Preferably, in the first aspect, each of the first and the second thread supporting portions of each of the thread supporting shafts is formed with a plurality of through-holes having a common axis extending in the lateral direction.
Preferably, in the first aspect, the beading loom further comprises a first thread hook bar to be removably attached to the first thread supporting shaft and a second thread book bar to be removably attached to the second thread supporting shaft.
Preferably, in the first aspect, the first thread hook bar is provided between the first thread supporting portion and the second thread supporting portion in the circumferential direction of the first thread supporting shaft.
Preferably, in the first aspect, the beading loom further comprises an operation mechanism provided at each of the first and the second thread supporting shafts. Each of the thread supporting shafts includes a first end and a second end spaced apart from each other. The operation mechanism of each of the thread supporting shafts includes a threaded shaft which is provided at the first end and which rotates with the thread supporting shaft, a first operational portion which is provided at the second end and which rotates with the thread supporting shaft, and a second operational portion including a threaded hole meshing with the threaded shaft. The first side support structure and the second side support structure are provided between the first operational portion and the second operational portion.
According to a second aspect of the present invention, there is provided a beading loom comprising: a first side plate and a second side plate spaced apart from each other in a lateral direction; a third side plate and a fourth side plate spaced apart from the first side plate and the second side plate, respectively, in a longitudinal direction perpendicular to the lateral direction; a first thread fixing shaft for fixing one end of each of a plurality of threads, the first thread fixing shaft being connected to the first side plate and the second side plate; a second thread fixing shaft for fixing the other end of each of the threads, the second thread fixing shaft being connected to the third side plate and the fourth side plate; a first thread supporting shaft for holding the threads as spaced apart from each other in the lateral direction, the first thread supporting shaft being connected to the first side plate and the second side plate at a position adjacent to the first thread fixing shaft; a second thread supporting shaft for holding the threads as spaced apart from each other in the lateral direction, the second thread supporting shaft being connected to the third side plate and the fourth side plate at a position adjacent to the second thread fixing shaft; a first connecting member connecting the first side plate and the third side plate to each other; a second connecting member connecting the second side plate and the fourth side plate to each other; and a length adjustment mechanism for changing the distance between the first thread supporting shaft and the second thread supporting shaft stepwise by a predetermined pitch.
Preferably, in the second aspect, the length adjustment mechanism includes a plurality of grooves arranged at a predetermined pitch in the longitudinal direction and a protrusion for fitting in the grooves.
Preferably, in the second aspect, the grooves are provided at the first connecting member and the protrusion is provided at the first side plate.
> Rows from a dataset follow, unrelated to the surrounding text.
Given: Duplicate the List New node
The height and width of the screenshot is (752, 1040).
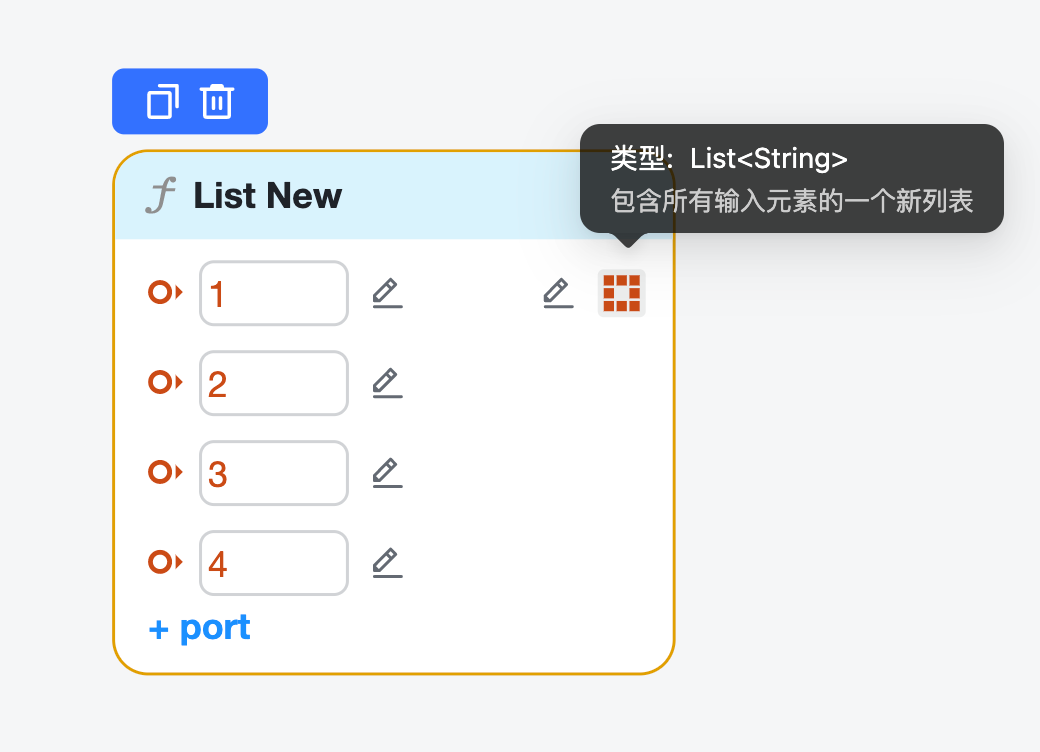Looking at the screenshot, I should coord(161,101).
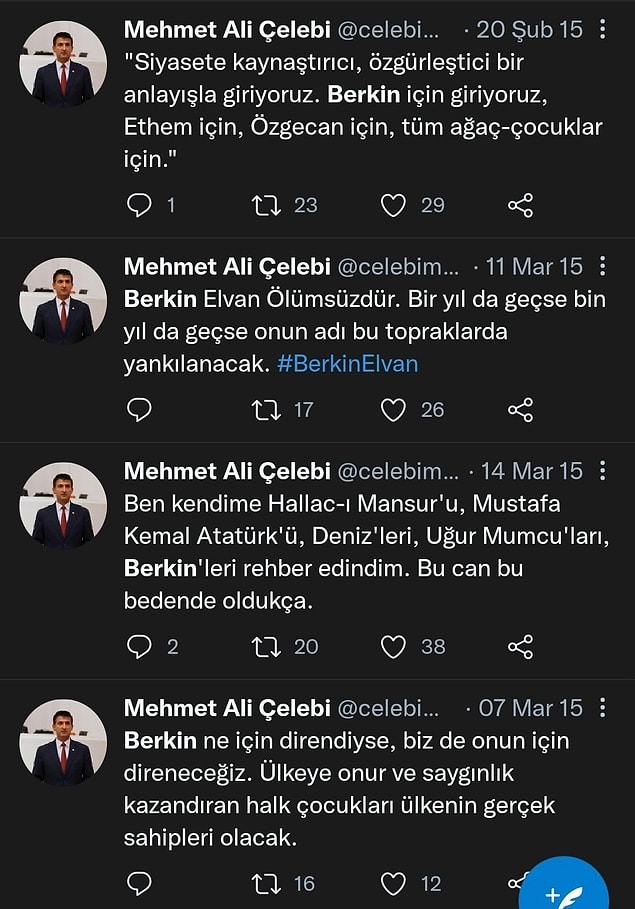Screen dimensions: 635x909
Task: Like the tweet with 26 likes
Action: (393, 410)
Preferably, in the second aspect, the grooves are provided at the first side plate and the protrusion is provided at the first connecting member.
Preferably, in the second aspect, the grooves are connected to each other in the longitudinal direction and each has a V-shaped cross section, and the protrusion have a V-shaped cross section corresponding to the V-shaped cross section of the grooves.
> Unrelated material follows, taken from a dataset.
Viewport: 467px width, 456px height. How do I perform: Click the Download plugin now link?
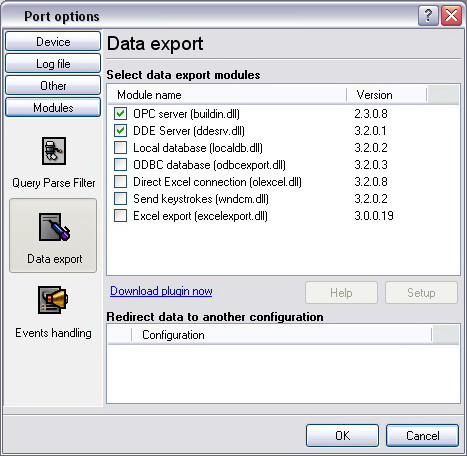(161, 291)
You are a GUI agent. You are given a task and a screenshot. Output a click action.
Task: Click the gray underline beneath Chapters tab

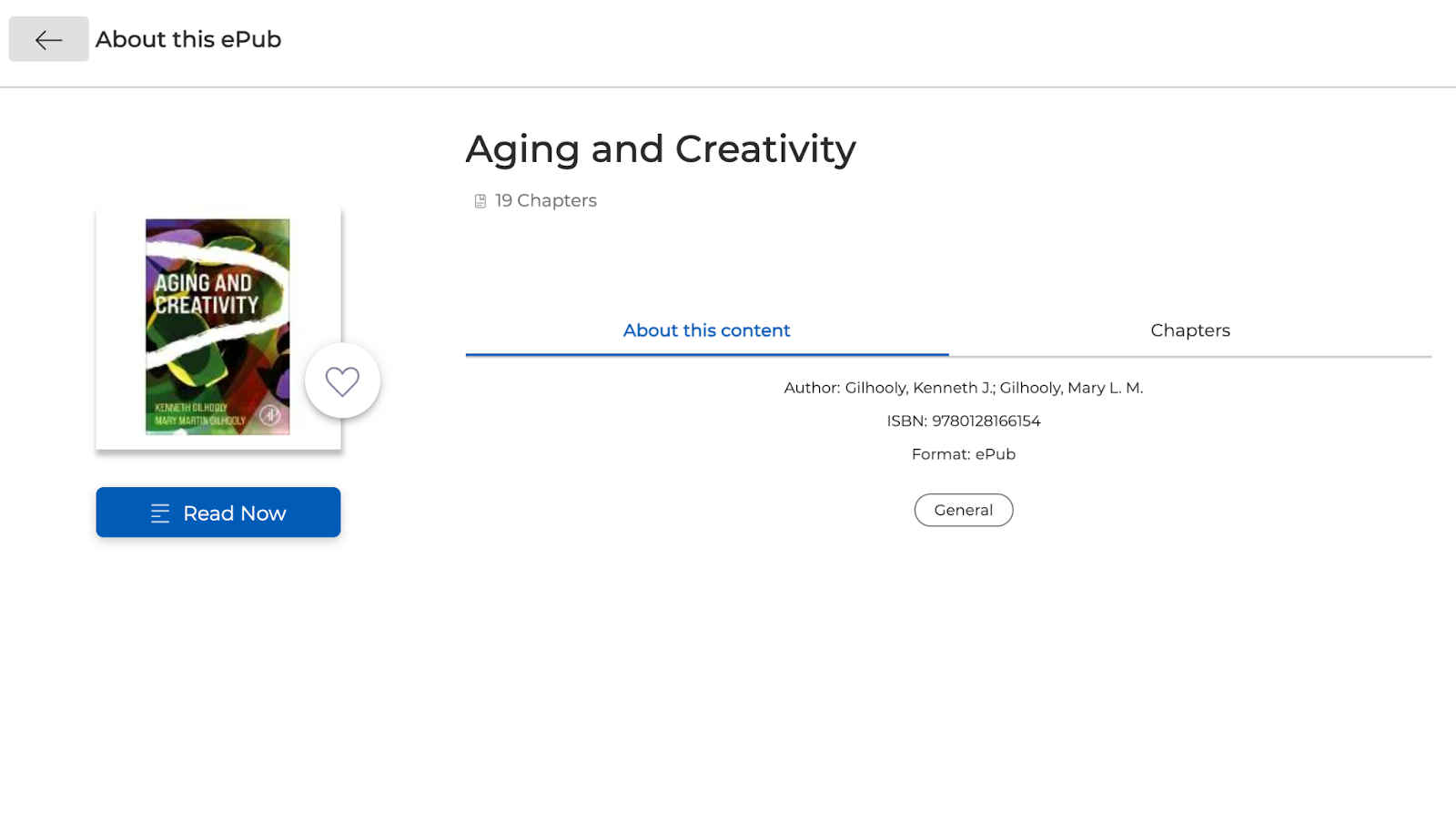tap(1189, 356)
Preferably, in the second aspect, the length adjustment mechanism includes an elongated hole provided at the first side plate and elongated in the longitudinal direction, a threaded hole provided at the first connecting member and facing the elongated hole, and a clamp bolt to be screwed into the threaded hole via the elongated hole.
Preferably, in the second aspect, the protrusion is provided on the outer side of the first connecting member in the lateral direction. The inner side of the first side plate in the lateral direction is formed with a guide groove for receiving the first connecting member movably in the longitudinal direction. The grooves are formed at the bottom of the guide groove.
Preferably, in the second aspect, the elongated hole is formed so as to cross the grooves, and the threaded hole is formed at a position corresponding to the protrusion as viewed in the lateral direction.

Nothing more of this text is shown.